Lots of people establish a trust as part of their estate plan, but that’s only the first step. Next, you have to fund your trust. But what does that mean? It means you must physically take action to move assets to the trust. It means retitling assets in the name of your trust. It means making the beneficiary of an account your trust. But how do we do this? Below are some examples. I always learn best by seeing an example and then applying it to my situation.
Real Estate – you will need to record a new deed at the registry of deeds. How do you know if your home is already in trust? Check the deed! In Massachusetts, you can go to masslandrecords.com to search for deeds. If your home is not already in trust, your estate planning attorney will help you record a new deed placing it into trust. This is usually done as part of the estate plan with your attorney. Here are two examples of language in a deed moving that piece of property to trust:
Investment accounts – you can retitle these accounts in the name of the trust if your attorney advises you to. If you work with a financial adviser, your job will be a lot easier. They will do the work for you. If you do your own investing, you will have to go to the financial institution to complete a change of ownership. Again, work with your estate planning attorney to ensure you are using the correct tax identification number for the trust and the investment account. Retitling assets in the name of your trust will move the account to trust while you are alive. If moving an investment account will be a taxable event, then it may be advisable to make the trust the beneficiary of the account. This means that the account will stay in your name while you are alive, but after you pass away it will go into the trust without necessitating paperwork from the Probate Court.
Checking and Savings accounts – Again, lots of people assume assets are transferred to trust when someone passes away. However, this only happens if the trust is named as a beneficiary.

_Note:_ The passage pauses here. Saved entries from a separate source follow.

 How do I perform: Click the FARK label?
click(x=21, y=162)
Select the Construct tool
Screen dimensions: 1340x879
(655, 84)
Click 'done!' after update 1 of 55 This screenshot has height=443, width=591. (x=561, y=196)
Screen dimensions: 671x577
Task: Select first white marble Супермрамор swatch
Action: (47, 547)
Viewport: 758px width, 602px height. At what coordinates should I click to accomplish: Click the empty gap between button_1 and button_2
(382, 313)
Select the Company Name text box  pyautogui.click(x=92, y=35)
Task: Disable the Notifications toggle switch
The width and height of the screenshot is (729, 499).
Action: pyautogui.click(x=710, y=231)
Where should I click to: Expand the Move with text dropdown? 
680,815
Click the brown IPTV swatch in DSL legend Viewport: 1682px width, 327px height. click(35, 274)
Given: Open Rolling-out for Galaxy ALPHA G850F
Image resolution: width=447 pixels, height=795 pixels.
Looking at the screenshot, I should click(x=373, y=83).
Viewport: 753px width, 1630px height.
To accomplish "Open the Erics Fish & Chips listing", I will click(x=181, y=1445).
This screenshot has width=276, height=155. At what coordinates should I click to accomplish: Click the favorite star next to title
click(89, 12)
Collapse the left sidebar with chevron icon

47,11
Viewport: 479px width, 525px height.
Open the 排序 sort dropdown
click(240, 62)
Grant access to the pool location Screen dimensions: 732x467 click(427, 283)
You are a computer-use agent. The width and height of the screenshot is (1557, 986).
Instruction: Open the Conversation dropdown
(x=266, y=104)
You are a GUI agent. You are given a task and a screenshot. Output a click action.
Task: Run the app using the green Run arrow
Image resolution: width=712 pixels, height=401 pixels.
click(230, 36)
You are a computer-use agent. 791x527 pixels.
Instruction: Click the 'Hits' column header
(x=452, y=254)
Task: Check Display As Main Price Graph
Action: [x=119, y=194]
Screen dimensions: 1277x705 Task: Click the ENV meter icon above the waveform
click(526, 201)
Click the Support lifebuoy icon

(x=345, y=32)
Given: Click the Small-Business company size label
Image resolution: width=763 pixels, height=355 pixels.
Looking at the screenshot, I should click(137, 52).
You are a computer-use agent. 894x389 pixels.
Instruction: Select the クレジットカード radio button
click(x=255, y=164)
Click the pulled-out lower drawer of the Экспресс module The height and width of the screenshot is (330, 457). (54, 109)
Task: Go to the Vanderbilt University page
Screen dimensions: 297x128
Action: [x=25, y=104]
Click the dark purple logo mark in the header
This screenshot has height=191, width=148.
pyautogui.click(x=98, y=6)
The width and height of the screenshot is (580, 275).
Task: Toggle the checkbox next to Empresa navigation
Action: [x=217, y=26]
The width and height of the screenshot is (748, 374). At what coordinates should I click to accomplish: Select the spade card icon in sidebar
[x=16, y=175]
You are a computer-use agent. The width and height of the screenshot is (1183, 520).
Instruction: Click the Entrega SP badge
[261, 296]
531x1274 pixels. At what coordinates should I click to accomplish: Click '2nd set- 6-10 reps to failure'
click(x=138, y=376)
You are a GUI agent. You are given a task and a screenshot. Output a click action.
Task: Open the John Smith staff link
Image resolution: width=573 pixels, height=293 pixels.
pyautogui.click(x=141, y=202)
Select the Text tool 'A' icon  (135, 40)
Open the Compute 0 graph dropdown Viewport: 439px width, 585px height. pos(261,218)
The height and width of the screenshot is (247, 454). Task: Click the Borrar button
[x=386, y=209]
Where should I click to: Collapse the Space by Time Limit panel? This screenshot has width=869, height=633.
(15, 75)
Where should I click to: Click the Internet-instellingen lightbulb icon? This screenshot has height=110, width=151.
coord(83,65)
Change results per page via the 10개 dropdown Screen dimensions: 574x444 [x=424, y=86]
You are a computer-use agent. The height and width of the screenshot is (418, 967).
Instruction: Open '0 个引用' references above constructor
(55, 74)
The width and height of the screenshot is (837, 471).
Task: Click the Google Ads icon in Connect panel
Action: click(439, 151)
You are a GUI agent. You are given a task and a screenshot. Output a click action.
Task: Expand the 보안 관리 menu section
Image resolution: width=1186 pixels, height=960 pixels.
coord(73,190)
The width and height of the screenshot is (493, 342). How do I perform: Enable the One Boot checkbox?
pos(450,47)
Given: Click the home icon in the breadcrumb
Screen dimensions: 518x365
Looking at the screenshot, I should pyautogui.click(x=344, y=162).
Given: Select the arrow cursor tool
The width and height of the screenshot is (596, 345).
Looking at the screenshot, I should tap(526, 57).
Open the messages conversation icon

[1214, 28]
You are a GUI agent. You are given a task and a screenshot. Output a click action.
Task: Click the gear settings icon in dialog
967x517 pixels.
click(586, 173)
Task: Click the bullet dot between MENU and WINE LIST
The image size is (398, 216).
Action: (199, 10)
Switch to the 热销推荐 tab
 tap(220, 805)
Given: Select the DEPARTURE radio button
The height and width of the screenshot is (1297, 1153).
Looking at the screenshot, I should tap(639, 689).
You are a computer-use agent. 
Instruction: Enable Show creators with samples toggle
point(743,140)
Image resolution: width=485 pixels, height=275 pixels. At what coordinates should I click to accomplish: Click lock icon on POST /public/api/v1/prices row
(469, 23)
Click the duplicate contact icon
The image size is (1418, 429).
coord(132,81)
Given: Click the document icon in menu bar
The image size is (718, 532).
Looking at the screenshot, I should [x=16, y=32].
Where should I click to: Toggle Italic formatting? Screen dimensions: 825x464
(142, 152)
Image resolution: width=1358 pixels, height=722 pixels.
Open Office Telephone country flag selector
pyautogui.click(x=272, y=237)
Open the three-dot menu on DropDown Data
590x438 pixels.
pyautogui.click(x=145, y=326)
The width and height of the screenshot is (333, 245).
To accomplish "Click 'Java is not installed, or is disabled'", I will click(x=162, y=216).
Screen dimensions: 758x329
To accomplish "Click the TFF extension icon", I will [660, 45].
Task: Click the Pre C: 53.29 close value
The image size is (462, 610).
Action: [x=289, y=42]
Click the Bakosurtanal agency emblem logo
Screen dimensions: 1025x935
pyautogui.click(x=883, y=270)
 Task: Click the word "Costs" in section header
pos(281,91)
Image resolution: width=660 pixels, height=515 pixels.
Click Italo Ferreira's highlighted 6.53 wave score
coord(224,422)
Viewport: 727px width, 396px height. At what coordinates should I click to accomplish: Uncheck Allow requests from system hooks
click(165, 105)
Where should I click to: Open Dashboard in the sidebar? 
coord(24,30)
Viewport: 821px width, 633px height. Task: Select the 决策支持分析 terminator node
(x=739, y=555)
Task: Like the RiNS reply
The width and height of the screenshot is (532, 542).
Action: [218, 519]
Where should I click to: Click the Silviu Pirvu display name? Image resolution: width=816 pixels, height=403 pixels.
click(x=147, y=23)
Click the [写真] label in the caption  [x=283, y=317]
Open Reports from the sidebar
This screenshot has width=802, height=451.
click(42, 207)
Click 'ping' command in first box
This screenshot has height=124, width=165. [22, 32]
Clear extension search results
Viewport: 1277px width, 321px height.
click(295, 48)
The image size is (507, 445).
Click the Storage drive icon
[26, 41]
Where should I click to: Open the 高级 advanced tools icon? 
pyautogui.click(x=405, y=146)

People don’t typically think about putting a beneficiary on a checking or savings account. Banks do offer something called a Transfer on Death (TOD) designation. Sometimes it is called Payable on Death designation. But this is something you must do while you are alive. You can go into your bank and tell them that you would like to do a TOD on your accounts. As I’m writing this, I am unaware of a bank that allows for this to be done online. Therefore, you must go into the bank in person to do this. Also, you should go in prepared when you want to do this. Not every bank allows for a TOD to trust. Some only allow individuals. You should go prepared with a copy of your trust, and names, addresses, and social security numbers of the individuals you wish to leave your bank accounts to. Again, always seek advice from your estate planning attorney.
You also may have noticed that I didn’t include retirement plans as an example for trust funding. The reason is that retirement accounts can be tricky when left to trust. The ERISA laws can potentially cause higher income tax rates when retirement accounts are left to trust. Therefore, sometimes they are left to a spouse first, and then the kids. Drafting a trust to be able to accept retirement accounts and not cause negative income tax consequences for the beneficiary is quite complicated and can increase your estate planning fees. For the average person, it makes sense to leave retirement accounts outside of trust.
In summary, I recommend that you follow up with your estate planning attorney to make sure all your assets are set up to work with the plan that your attorney put together. It’s better to have a comprehensive plan that works for all your assets. I hope this little bit of information encourages you to do a check-up on your assets to make sure you are set up for success!